Terminata la carriera in prima persona, nel 1976 Nicola Pietrangeli sostituisce Fausto Gardini come Capitano della squadra azzurra di Coppa Davis. Ed è proprio sotto la sapiente ala di Nicola Pietrangeli che Adriano Panatta, Corrado Barazzuti, Paolo Bertolucci e Tonino Zugarelli diventeranno gli eroi di Santiago del Cile. Al cospetto della forte pressione politica che chiedeva allo squadrone azzurro di rinunciare alla finale, in quanto in Cile vigeva una dittatura guidata da Pinochet; il grande Nicola così replicò: «Lasciateci giocare a tennis. Ce lo meritiamo questo privilegio. La politica la facciano i politici. Se non andiamo in Cile non si sarebbe nemmeno dovuto andare in Unione Sovietica, in Cecoslovacchia, in Brasile e in Argentina». Se Nicola Pitrangeli vinse la sua causa, i suoi ragazzi fecero lo stesso con la loro battaglia, sconfiggendo 4-1 il Cile.

Al di là del tennis ha fatto storia il fascino che ha sempre emanato sulle donne.

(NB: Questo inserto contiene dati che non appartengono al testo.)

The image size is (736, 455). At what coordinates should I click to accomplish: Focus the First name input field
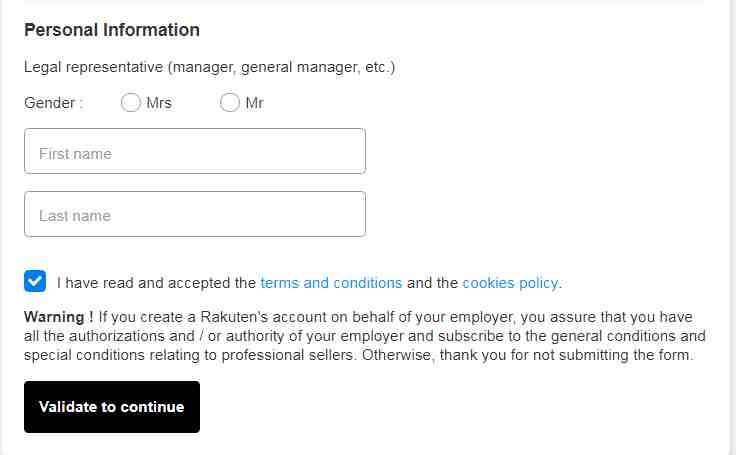(x=195, y=151)
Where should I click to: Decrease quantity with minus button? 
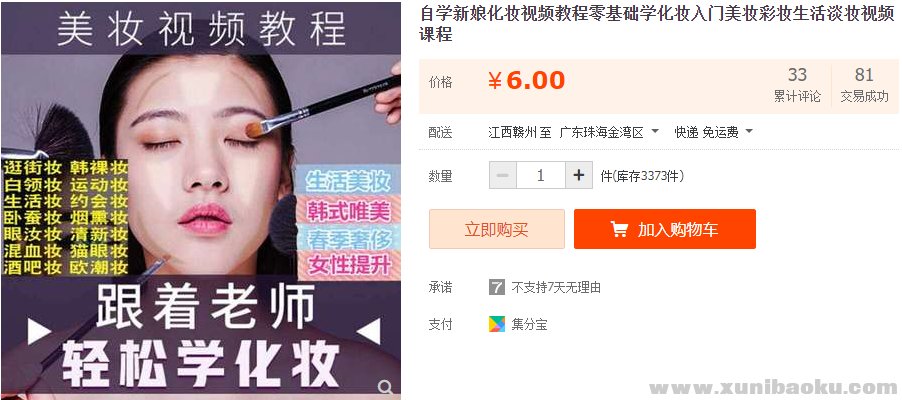pyautogui.click(x=503, y=175)
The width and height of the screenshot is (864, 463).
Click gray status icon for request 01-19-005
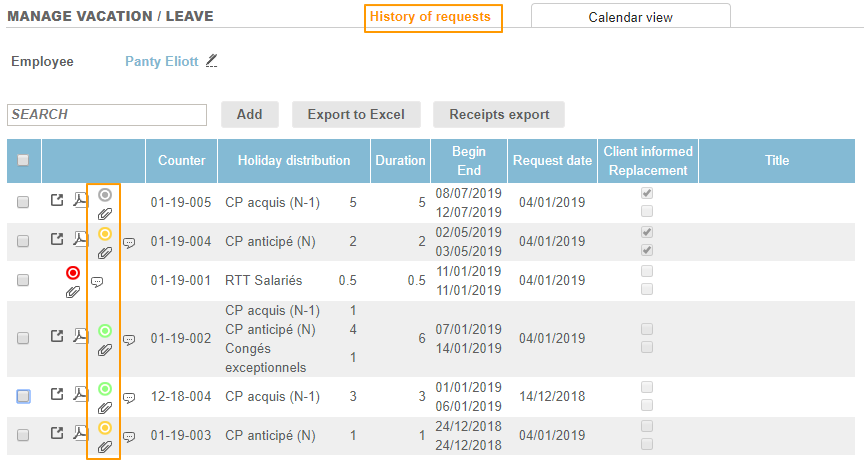(105, 195)
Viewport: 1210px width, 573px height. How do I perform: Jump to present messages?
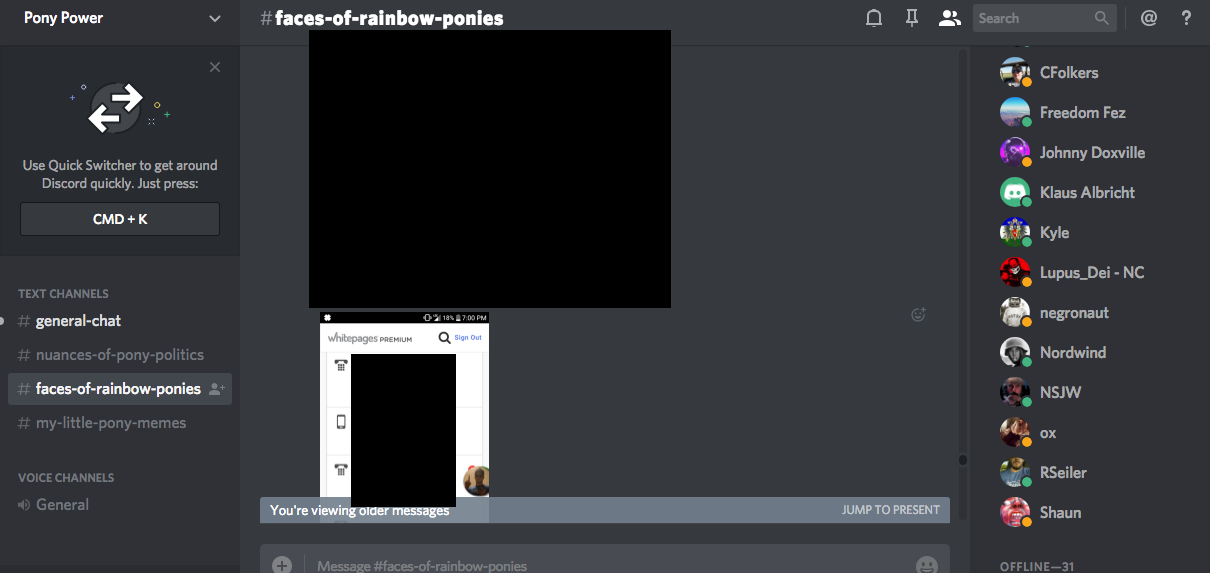(890, 510)
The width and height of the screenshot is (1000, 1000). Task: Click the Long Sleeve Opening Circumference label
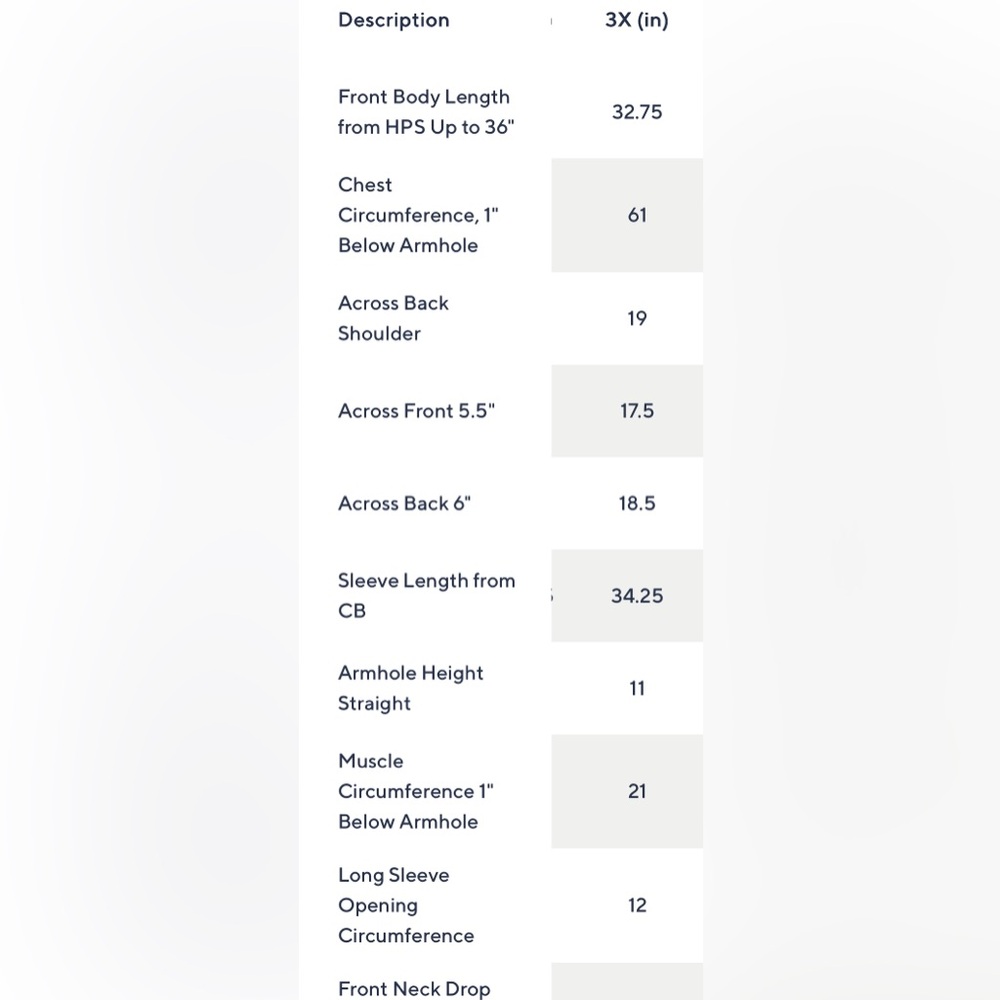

Sembra uscito da un copione cinematografico l’incontro con colei che diverrà la sua prima moglie, Susanna Artero. Sentitosi urlare per strada «Nicola!»; il tennista allora ventenne attacca discorso con la bellissima donna che sposerà da lì a poco ma che invece di chiamare lui si stava rivolgendo al proprio cane. Insieme avranno tre figli, finché un giorno il matrimonio finirà e sarà seguito da altri amori. Una Dolce vita affettiva travagliata, ma che ha sempre avuto nell’amicizia con Lea Pericoli una costante meravigliosa. «Mia madre conservava tutti gli articoli che parlavano di me, dal trafiletto alla prima pagina. Io ero affezionato a tutti quei ritagli, in fondo ciascuno rappresentava una parte di me e quindi non ce n’era qualcuno più importante di un altro. Poi un giorno la cantina dove la mamma conservava gli scatoloni si è allagata, e così abbiamo perso tutto. Perciò, da allora, devo per forza affidarmi alla memoria». Ricordi, quelli che hanno come protagonista Nicola Pietrangeli, ancora vivissimi, che appartengono alla collettività, alla storia del tennis, dello sport, memorie che saranno tramandate per consolidare la sua leggenda.